リノベーションも業者に頼めば、相当の出費になる。でも、自分でできるなら、DIYショップで部品などを仕入れてきて、あまりお金をかけることなく修繕できたりする。DIYが得意な人は、こういう感じで、一番良いストリートに一番のボロ屋を買う、ということを繰り返しているようだ。そうすることで、次々と住む場所をレベルアップしてゆくのだ。

経済的に恵まれた地域に住むことの大切さには、理由がある。それは、「犯罪の少なさ」と「教育の質」にあるようだ。

私が学生の頃、友人とフラットを借りて住んでいたことがある。貧乏学生だったので、家賃が安い家に住んで、なるべくお金を節約するよう努めていた。しかし、それは、間違いだった。私は、自宅前に駐車した車を壊される被害に2度も遭っている。2回とも窓ガラスを割られたが、一回目には、車内に置いておいたバックも盗まれてしまった。ニュージーランド人のフラットメートによれば、「車の中にバックを残したまま、車を離れるのは非常識だ」とのこと。

私は「ニュージーランドは安全な国」と思い込んでいたので、これにはかなり驚いた。警察に被害届けを出したが、警察も「ああ、またか」という感じだった。貧困層の多い地域では、こんなことは日常茶飯事らしい。
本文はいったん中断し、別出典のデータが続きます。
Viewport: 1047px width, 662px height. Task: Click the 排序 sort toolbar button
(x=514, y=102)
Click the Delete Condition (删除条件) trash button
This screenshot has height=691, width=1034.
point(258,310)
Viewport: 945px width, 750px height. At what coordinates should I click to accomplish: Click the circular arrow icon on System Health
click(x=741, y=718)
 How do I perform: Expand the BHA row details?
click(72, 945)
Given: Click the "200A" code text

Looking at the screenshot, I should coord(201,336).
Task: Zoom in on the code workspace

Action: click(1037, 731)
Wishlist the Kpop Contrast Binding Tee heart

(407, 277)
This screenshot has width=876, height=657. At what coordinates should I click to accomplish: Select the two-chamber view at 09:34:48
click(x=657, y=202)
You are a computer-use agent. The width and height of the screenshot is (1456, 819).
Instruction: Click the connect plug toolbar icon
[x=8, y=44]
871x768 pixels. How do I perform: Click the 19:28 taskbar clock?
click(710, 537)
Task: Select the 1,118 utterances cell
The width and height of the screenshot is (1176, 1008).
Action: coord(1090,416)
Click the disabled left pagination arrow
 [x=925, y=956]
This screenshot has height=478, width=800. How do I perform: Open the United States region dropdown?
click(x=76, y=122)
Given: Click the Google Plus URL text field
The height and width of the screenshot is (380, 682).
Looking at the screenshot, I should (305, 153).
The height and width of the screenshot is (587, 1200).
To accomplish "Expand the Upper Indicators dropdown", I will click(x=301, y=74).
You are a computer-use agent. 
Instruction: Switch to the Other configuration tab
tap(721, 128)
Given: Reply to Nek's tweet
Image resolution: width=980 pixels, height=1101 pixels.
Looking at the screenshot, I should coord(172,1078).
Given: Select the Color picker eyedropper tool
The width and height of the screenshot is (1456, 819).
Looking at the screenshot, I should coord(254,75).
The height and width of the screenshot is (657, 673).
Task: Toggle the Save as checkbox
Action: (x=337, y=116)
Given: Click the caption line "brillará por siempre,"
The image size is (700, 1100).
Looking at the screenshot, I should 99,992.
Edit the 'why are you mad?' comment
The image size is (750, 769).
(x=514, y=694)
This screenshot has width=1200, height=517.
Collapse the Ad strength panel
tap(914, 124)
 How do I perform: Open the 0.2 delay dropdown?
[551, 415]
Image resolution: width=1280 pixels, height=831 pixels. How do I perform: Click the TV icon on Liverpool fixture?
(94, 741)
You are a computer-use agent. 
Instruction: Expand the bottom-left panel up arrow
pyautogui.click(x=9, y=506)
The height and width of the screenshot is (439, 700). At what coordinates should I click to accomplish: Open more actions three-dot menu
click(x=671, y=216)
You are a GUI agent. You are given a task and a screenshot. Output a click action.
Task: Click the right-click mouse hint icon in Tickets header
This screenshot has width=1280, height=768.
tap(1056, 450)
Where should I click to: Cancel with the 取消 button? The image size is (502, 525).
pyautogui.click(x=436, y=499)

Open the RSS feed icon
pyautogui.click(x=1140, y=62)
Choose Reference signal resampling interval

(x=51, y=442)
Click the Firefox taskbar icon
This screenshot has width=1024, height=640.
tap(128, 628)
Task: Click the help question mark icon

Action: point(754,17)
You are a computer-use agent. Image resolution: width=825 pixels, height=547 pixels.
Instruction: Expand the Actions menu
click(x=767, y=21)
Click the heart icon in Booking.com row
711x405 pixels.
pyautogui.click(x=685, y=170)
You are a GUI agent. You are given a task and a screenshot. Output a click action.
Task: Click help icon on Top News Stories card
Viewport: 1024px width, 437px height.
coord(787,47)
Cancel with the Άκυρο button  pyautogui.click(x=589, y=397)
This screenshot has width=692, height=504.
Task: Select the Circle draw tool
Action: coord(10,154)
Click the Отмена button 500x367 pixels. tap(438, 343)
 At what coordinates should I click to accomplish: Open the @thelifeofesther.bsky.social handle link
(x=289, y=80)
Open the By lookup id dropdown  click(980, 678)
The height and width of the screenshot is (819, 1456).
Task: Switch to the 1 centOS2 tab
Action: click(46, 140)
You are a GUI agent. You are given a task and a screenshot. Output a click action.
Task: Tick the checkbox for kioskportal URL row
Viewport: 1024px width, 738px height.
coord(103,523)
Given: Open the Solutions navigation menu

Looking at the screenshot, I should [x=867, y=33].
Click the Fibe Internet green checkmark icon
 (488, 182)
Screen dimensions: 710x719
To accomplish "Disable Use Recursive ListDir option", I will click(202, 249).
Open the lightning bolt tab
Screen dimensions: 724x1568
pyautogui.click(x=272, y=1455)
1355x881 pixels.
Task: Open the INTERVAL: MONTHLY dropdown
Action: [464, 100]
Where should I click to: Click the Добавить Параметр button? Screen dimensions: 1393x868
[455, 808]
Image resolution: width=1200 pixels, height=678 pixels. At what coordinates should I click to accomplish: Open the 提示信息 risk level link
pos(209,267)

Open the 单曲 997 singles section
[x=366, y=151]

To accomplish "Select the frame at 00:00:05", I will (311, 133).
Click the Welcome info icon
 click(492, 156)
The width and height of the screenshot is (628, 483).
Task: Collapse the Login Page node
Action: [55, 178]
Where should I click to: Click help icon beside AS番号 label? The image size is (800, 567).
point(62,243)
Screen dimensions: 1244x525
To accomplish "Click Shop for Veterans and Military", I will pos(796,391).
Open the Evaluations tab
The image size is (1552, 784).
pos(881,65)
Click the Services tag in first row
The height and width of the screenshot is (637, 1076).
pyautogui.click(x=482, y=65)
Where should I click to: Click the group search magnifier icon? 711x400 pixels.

教育の質に関しても、貧困層が多い地域と、富裕な地域では、大分違いがあるようだ。ニュージーランドでは、日本のような受験はない。公立学校は、基本的には学区域があり、住む地域により、行く学校が決まる。私立の学校は、高い授業料を支払えば、地域に関係なく入学できる。唯一入学時に試験があるのは、私立学校の奨学金試験くらいだろう。

富裕層の地域の学校は、公立であっても、かなり教育レベルが高い傾向にある。逆に貧困層の地域の学校では、子供にきちんとした食事を与えられないほど貧しい家庭の子もいて、教育の質もイマイチだそうだ。ニュージーランド国内の統一試験であるNCEAの結果も、学校により大分違う。当然、富裕層の地域の学校は、NCEAで高得点を修める学生が多く、貧困層の地域の学校では、NCEAの合格基準点に満たない生徒もたくさんいる。

そんなわけで、子供たちをできるだけ良い学校に入れたいと願う親は、子供の教育を理由に、富裕層が多く住む地域に引越してくることも珍しくない。 犯罪を避けるため、また、子供を良い学校に入れるために、富裕層の多い地域に住むことは大切である、と考える人はかなりいるようだ。